**EXCERPTED PASSAGE:**
§

Adipocyte OS induced by SOD2 KO signals to drive mitochondrial biogenesis in WAT

Studies in mice have shown that during the development of DIO, there is an early increase in ROS levels in WAT followed by a later induction of mitochondrial biogenesis.21 Mitochondrial biogenesis is orchestrated by a transcriptional cascade involving peroxisome proliferator-activated receptor γ coactivators 1α (PGC-1α), PGC-1β, PGC-1-related coactivator (PRC), estrogen-related receptor α (ERRα), nuclear respiratory factors 1 (NRF1) and 2 (NRF2) and mitochondrial transcription factor A (Tfam).22 Mitochondrial biogenesis was enhanced in WAT of the AdSod2 KO mice and was associated with increased transcription of PGC-1α, PGC-1β and nuclear and mitochondrial-encoded genes, implying a causal role for ROS in the induction of mitochondrial biogenesis. Lack of both PGC-1α and PGC-1β impairs differentiation-induced mitochondria biogenesis and mitochondrial respiration in brown preadipocytes.23 Mice lacking PGC-1α in fat cells revealed a role for this co-activator in the orchestration of the transcription of mitochondrial and FA oxidation genes and the regulation of glucose homeostasis and insulin sensitivity in response to high fat feeding.24 Indeed, during acute or chronic cold acclimation in rodents, an elevation in ROS generation and a shift toward a more oxidized environment was observed in BAT and was associated with mitochondrial proliferation.25-28 Furthermore, agents known to deplete glutathione (GSH) such as buthionine sulfoximine (BSO) increased the expression of PGC-1α both in WAT and in BAT.29 In addition, ROS in the form of H2O2 was shown to directly induce the expression of PGC-1α and PGC-1β in brown-fat fibroblasts through a mechanism involving the Cre-binding protein (CREB).30 Whether the induction of mitochondrial biogenesis observed in WAT of the AdSod2 KO mice is CREB-mediated is unknown, but studies in our laboratory are actively investigating this possibility.

§

**ASSIGNED TASK 1:** In the mitochondrial biogenesis passage, which agent known to deplete glutathione raised PGC-1α expression in both WAT and BAT?
**ASSIGNED TASK 2:** Please write a continuation of the mitochondrial biogenesis passage, picking up after its final sentence.

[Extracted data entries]
§

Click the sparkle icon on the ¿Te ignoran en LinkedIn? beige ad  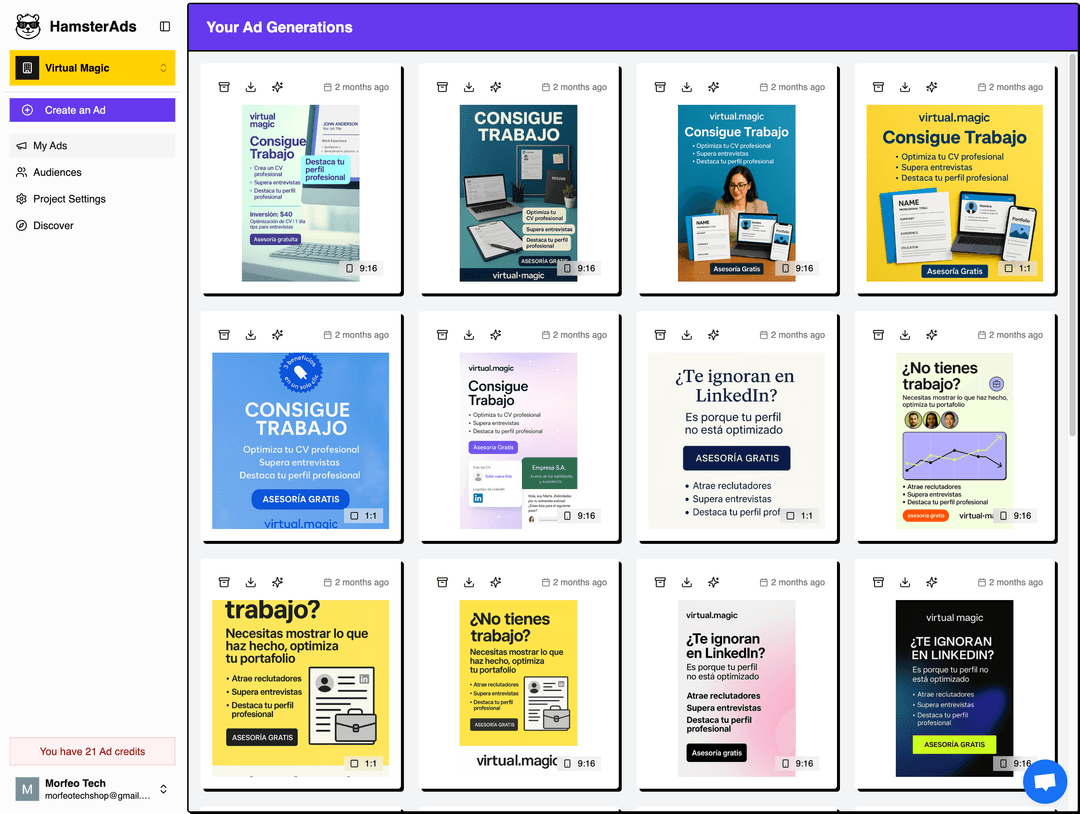pos(714,335)
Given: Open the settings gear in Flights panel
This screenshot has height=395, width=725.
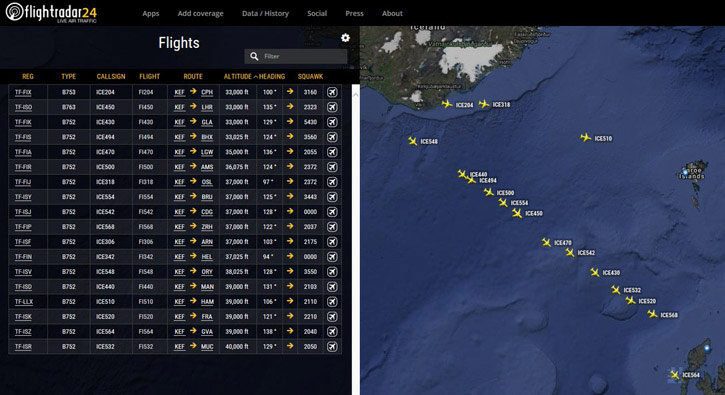Looking at the screenshot, I should [345, 38].
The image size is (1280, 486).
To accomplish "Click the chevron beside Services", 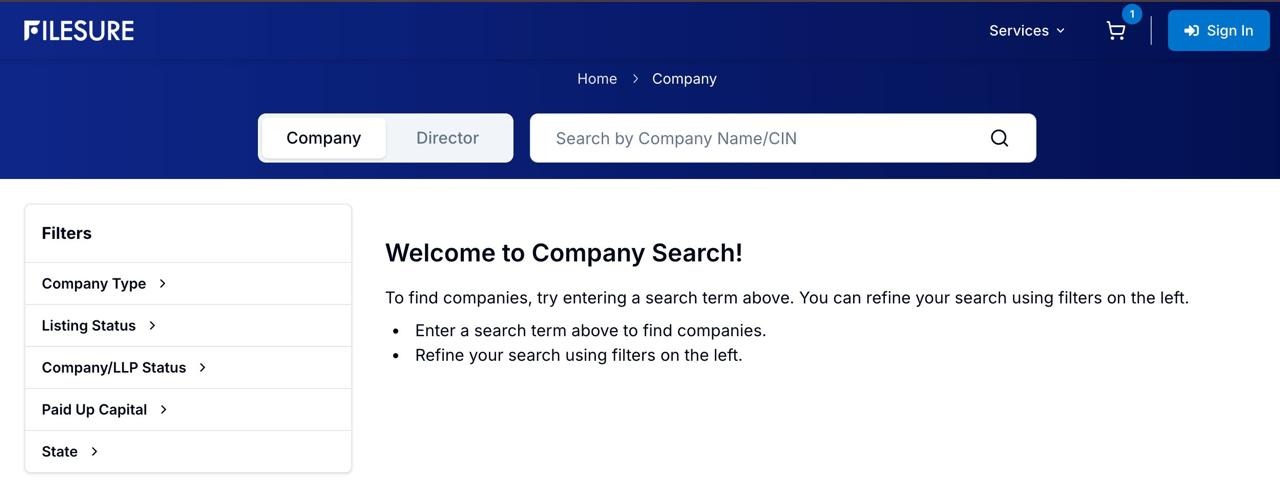I will point(1061,31).
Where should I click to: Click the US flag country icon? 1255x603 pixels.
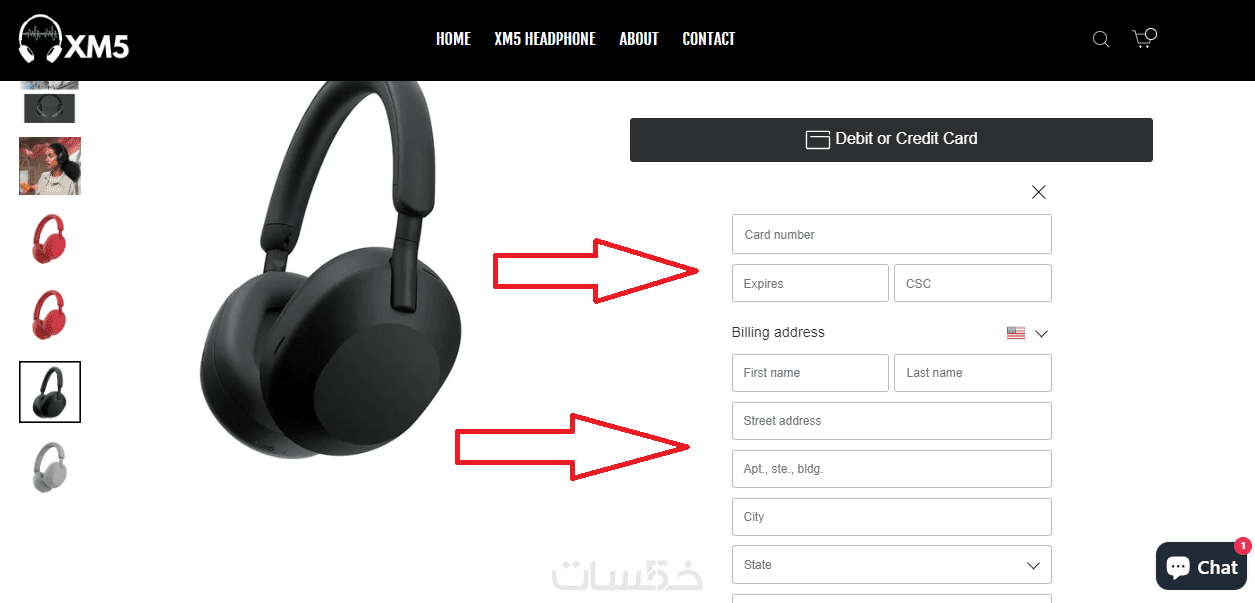click(x=1016, y=333)
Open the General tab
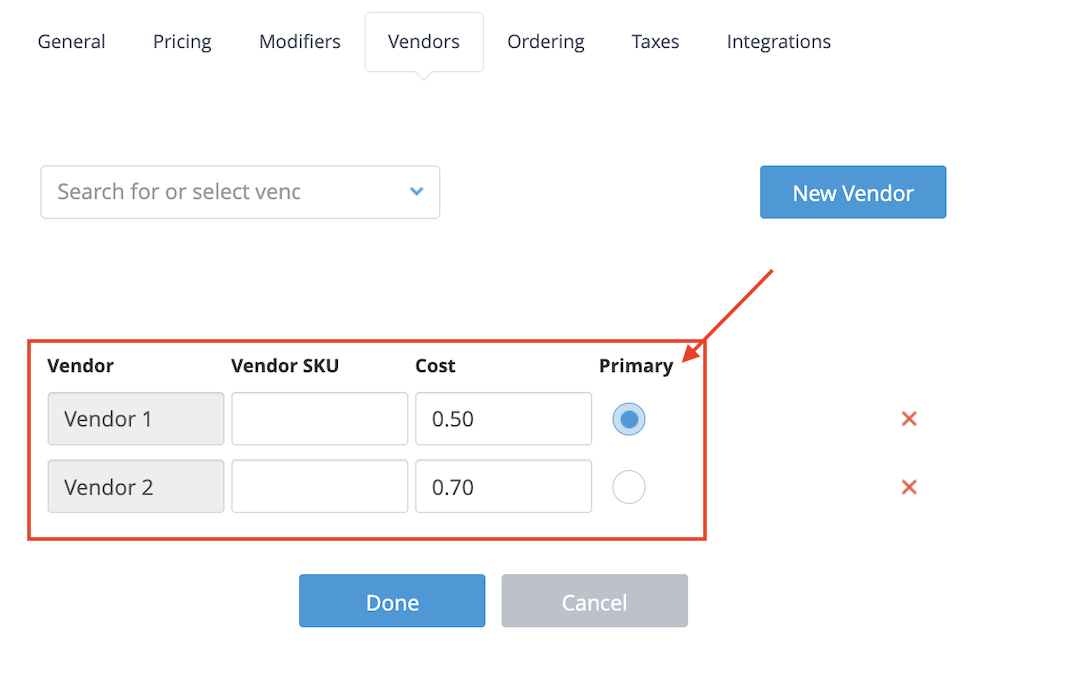The height and width of the screenshot is (684, 1078). coord(71,42)
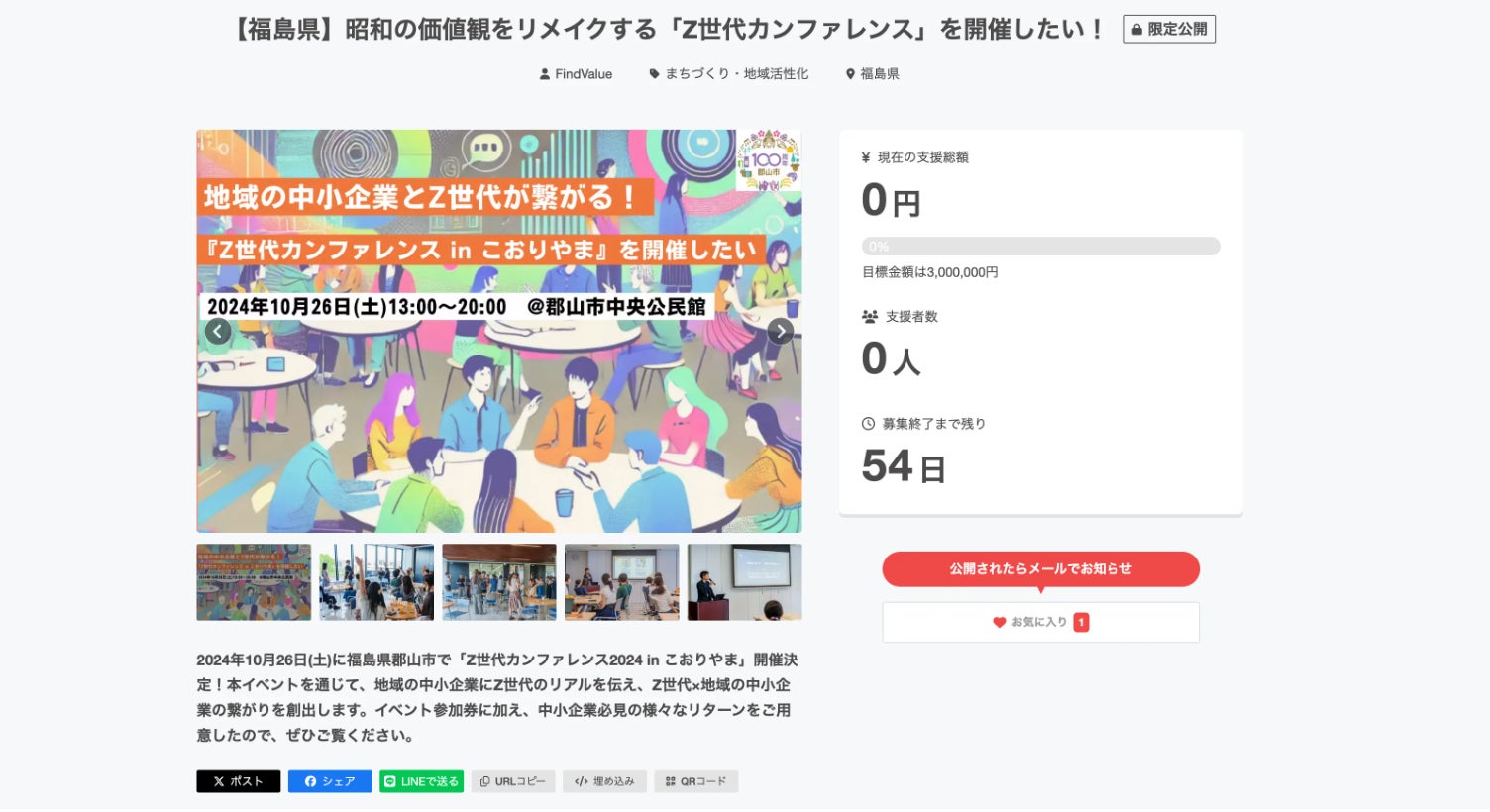This screenshot has height=812, width=1490.
Task: Share on X with the ポスト button
Action: [x=238, y=781]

§

**TASK RESULT 1:** Buthionine sulfoximine (BSO).

**TASK RESULT 2:**
The induction of mitochondrial biogenesis in WAT of AdSod2 KO mice was only observed when the animals were maintained on a high fat diet (HFD). Moreover, while AdSod2 KO appeared to increase basal superoxide levels, HFD was sufficient to drive superoxide higher but to similar extents in both WT and KO mice.20 However, it is unknown if the levels of other ROS species such as H2O2 or peroxynitrite, previously shown to drive mitochondrial proliferation.30,31 are different in AdSod2 KO vs. WT mice on HFD, and this is a topic for future study. Furthermore, the lack of difference in superoxide levels in WAT between KO and WT mice fed HFD could be explained by the higher mitochondrial uncoupling capacity and ROS mitigation in the KO mice. Further studies using mitochondrial-targeted antioxidant, and mitochondrial uncoupling inhibitors, and redox proteomic methods32 are required to define the role of ROS in the promotion of mitochondrial biogenesis in AdSod2 KO mice.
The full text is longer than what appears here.